E.g.crafft_d2z1d in double precision would be crafft_s2c1d in single
precision.
The fftw/3.2.0 module must be loaded to use CRAFFT1.1. If the FFTW module is not loaded, then the user's link stage will fail with unresolved references to FFTW routines.
Prior to running a CRAFFT-linked executable, users must copy the correct
FFTW wisdom files into their current run directory. The wisdom files are
fftw_wisdom-3.2 for double precision and fftw_wisdom_single-3.2 for single
precision, and are found at the following location: /opt/xt-libsci/10.3.3/

netcdf_hdf5parallell:

Known problem:
Use of the '-fsecond-underscore' compiler option with pathscale compilers is needed. Failure to do so will result in a link error.

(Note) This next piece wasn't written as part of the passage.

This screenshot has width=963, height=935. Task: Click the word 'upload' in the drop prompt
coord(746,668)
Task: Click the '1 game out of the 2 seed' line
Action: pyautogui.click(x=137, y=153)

Several libraries and programs have been updated on hexagon. Users are encouraged to recompile their programs to get fixes and performance-increases. In particular, codes that use MPI_Bcast will see an improvement with the new xt-mpt release, see notes below.

MPI:
xt-mpt 3.1.0 -> 3.1.1

COMPILER and tools:
pgi 8.0.2 -> 8.0.3
xt-asyncpe 2.0 -> 2.1 (compiler wrapper)
java 1.6.0-7 -> 1.6.0-11

LIBRARIES:
hdf5 and hdf5-parallell 1.6.7a -> 1.8.2
netCDF 3.6.2 -> 4.0
fftw 3.1.1 -> 3.2.0
PetSC 2.3.3a -> 3.0.0
ACML 4.1.0 -> 4.2.0 (previously installed but not listed)
xt-libsci 10.3.1 -> 10.3.2 (previously installed but not listed)
libfast 1.0 -> 1.0.2 (previously installed but not listed)

NEW LIBRARIES:
netcdf-hdf5parallell 4.0 (combined netcdf-hdf5-parallell)

NEW TOOLS:
xt-lgdb 1.1 (Cray version of gdb to use for MPI debugging on XT)

NOTES FOR XT-MPT:

- MPI_Bcast has been optimized to be SMP aware and this optimization is enabled by default. The performance improvement varies depending on message size and number of ranks but improvements of between 10% and 35% for messages below 128K bytes have been observed.

- Improvements have been made to the MPICH_COLL_OPT_OFF environment variable by allowing a finer-grain switch to enable/disable the optimized collectives.
The user may now:
- Enable all of the optimized collectives (this is the default)
- Disable all the opt collectives (export MPICH_COLL_OPT_OFF=0)
- Disable a selected set of the optimized collectives by providing
a comma-separated list of the collective names
e.g. export MPICH_COLL_OPT_OFF=MPI_Allreduce,MPI_Bcast,MPI_Alltoallv
If a user chooses to disable any Cray-optimized collective, they will get the standard MPICH2 algorithm.

Hexagon crashed 12:15 today. We are working on getting the system up and running again.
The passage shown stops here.